WAMU 88.5 reports that Polly Donaldson, the head of the D.C. Department of Housing and Community Development, will be heading the task force. Donaldson is formulating a strategy to come up with the necessary solutions.
Bowser apparently recognizes that the housing shortage is largely driven by a limited supply of private, developable land. She has pledged to sell some of the city’s land to a local developer at a large discount under the condition that the land will be used to create housing stocks for low income residents.
Bowser spoke with city officials on September 22 to seek approval for her proposal. She is confident that the council will support the measure and construction will begin near U Street corridor. Brianne K. Nadeau, one of the city council members, spoke highly of Bowser and her efforts to improve housing stocks for the city.
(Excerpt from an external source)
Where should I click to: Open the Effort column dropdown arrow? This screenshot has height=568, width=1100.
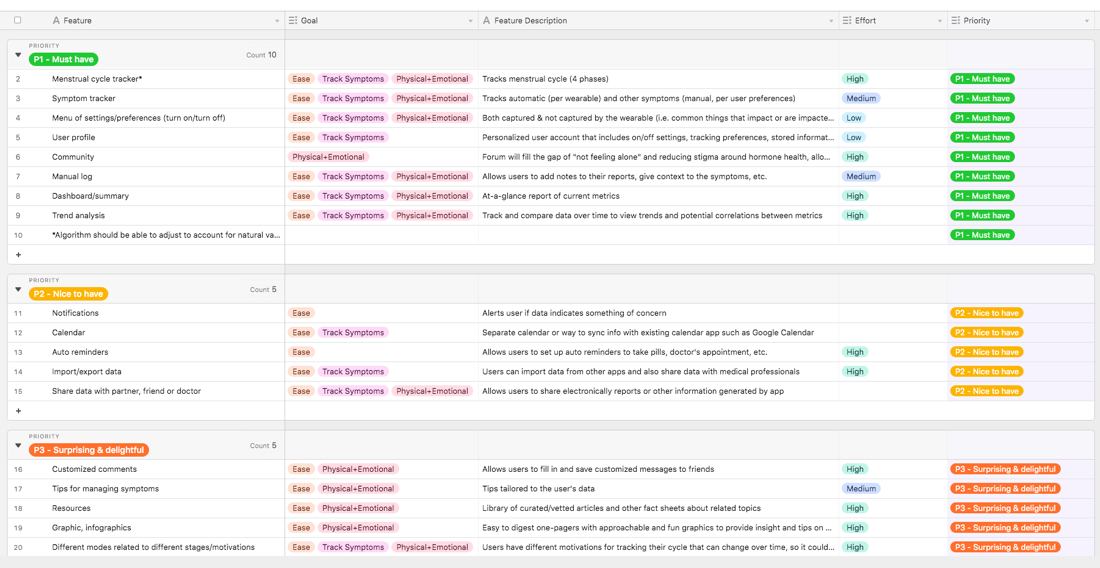(940, 21)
“That’s what this mayor does — she takes something that is good, and she makes it better,” Nadeau told The Washington Post.
If her Nadeau’s words are a reflection of the sentiments of other city council members, then they will probably back the mayor’s other attempts to improve housing inventory. Council Chairman Phil Mendelson has been a little more apprehensive about the proposal, but also stated he intended to recommend the sale.
The council is still concerned about the state of the city budget, but believes that there is more than enough money to address the housing problem. They have previously suggested that affordable housing should be one of the city’s top priorities.